I have come up with a moderately complex solution to a particular use case that I have and am posting it here in case it is useful to someone else, and to get suggestions on how to improve it.

The problem:

I have a large number of files that are accessed infrequently and stored off-line on DVD-Rs. I need to keep track of which files are on which disc so that when I want a file I can find it.

The solution:

I currently keep a text file to track which files are on which discs. I would like to organize all the files in a proper filesystem using git annex, allowing me better organization and the ability to keep some smaller related files online near the annexed large files.

Requirements:

1) Easily locate the DVD-R containing any specific offline file

This is easily taken care of with git annex whereis

2) Automatically de-duplicate stored files with the same contents

This is taken care of with one of the hash backends (E.G. SHA256)

3) The DVD-Rs still need to be usable without git or git-annex (E.G. The stored files should retain their normal human readable names)

This requirement rules out dir and rsync special remotes, they store the files named according to their hash. I have settled on making each disc a separate repo which will satisfy this requirement.

Future goals:

4) Easily incorporate the current DVD-Rs into the new system

I haven't found a way to fulfill this goal yet. I have some convoluted ideas, but nothing so easy as mount disc, run git annex command.

The solution in detail

Suppose you have the following tree:

~/mainrepo/thing1/file1.bin
~/mainrepo/thing1/description1.txt
~/mainrepo/thing2/file2.bin
~/mainrepo/thing2/description2.txt

You want to store thing1 on disc1 and thing2 on disc2, but you'd like to keep the descriptions online because they are small and useful for figuring out which thing you want later.
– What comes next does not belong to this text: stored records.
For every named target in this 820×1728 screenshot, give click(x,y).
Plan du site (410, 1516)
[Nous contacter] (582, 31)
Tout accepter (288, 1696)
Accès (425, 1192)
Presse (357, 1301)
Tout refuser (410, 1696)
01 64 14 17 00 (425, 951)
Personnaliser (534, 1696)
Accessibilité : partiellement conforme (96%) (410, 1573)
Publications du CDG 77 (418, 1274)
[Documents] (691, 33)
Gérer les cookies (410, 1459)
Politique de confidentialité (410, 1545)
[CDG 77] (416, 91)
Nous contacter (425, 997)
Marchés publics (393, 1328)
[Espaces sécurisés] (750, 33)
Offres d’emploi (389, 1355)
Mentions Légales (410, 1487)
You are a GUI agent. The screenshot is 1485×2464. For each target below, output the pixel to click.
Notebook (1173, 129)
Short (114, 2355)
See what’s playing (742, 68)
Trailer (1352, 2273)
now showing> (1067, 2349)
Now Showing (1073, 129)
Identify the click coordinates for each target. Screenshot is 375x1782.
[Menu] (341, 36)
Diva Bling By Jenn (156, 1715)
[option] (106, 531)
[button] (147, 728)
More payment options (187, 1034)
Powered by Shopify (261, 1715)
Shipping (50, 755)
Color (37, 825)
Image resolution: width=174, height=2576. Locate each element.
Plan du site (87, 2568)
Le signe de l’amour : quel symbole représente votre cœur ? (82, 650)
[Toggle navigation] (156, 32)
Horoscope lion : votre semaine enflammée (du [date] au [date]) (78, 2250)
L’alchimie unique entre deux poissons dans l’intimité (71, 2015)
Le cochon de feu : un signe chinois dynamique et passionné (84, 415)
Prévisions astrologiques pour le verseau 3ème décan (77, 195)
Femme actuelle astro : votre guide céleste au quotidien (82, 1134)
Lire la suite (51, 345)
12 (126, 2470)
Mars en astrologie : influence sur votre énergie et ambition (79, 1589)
1) Create the main repo and annex the files:

cd ~/mainrepo
git init
git annex init mainrepo
git annex add .
git commit -m 'added files'

2) Create two new unrelated repos and populate them with their respective data and annex:

cd /tmp
mkdir disc1repo disc2repo
cd disc1repo
cp ~/mainrepo/thing1/* .
git init
git annex init disc1
git annex add .
git commit -m 'added files'
cd ../disc2repo
cp ~/mainrepo/thing2/* .
git init
git annex init disc2
git annex add .
git commit -m 'added files'

3) This is optional, but after annexing the files in these new repos, I replace the symlinks pointing into to the .git/annex/objects/ directory with hard links. This makes the DVD-Rs usable from operating systems that can't deal with symlinks. (mkisofs handles hard links correctly)

cd /tmp
find disc1repo/ disc2repo/ -type l -execdir sh -c "mv -iv {} {}.symlink && ln -L {}.symlink {} && rm {}.symlink" \;

4) Burn these repos onto DVD-Rs:

cd /tmp
#make isos
mkisofs -volid disc1 -rational-rock -joliet -joliet-long -udf -full-iso9660-filenames -iso-level 3 -o disc1.iso disc1repo/
mkisofs -volid disc2 -rational-rock -joliet -joliet-long -udf -full-iso9660-filenames -iso-level 3 -o disc2.iso disc2repo/
#burn the isos (untested command)
cdrecord -v -dao disc1.iso
cdrecord -v -dao disc2.iso

5) Mount the DVD-Rs and add as a remote and fetch, then drop from the mainrepo:

cd ~/mainrepo
#disc1
mount /mnt/cdrom
git remote add disc1 /mnt/cdrom
git fetch disc1
git annex drop thing1/thing1.bin
umount /mnt/cdrom
#disc2
mount /mnt/cdrom
git remote add disc2 /mnt/cdrom
git fetch disc2
git annex drop thing2/thing2.bin
umount /mnt/cdrom

6) Enjoy! You can now find out what disc things are on simply using git annex whereis, and you can git annex get them or simply use them directly from the disc.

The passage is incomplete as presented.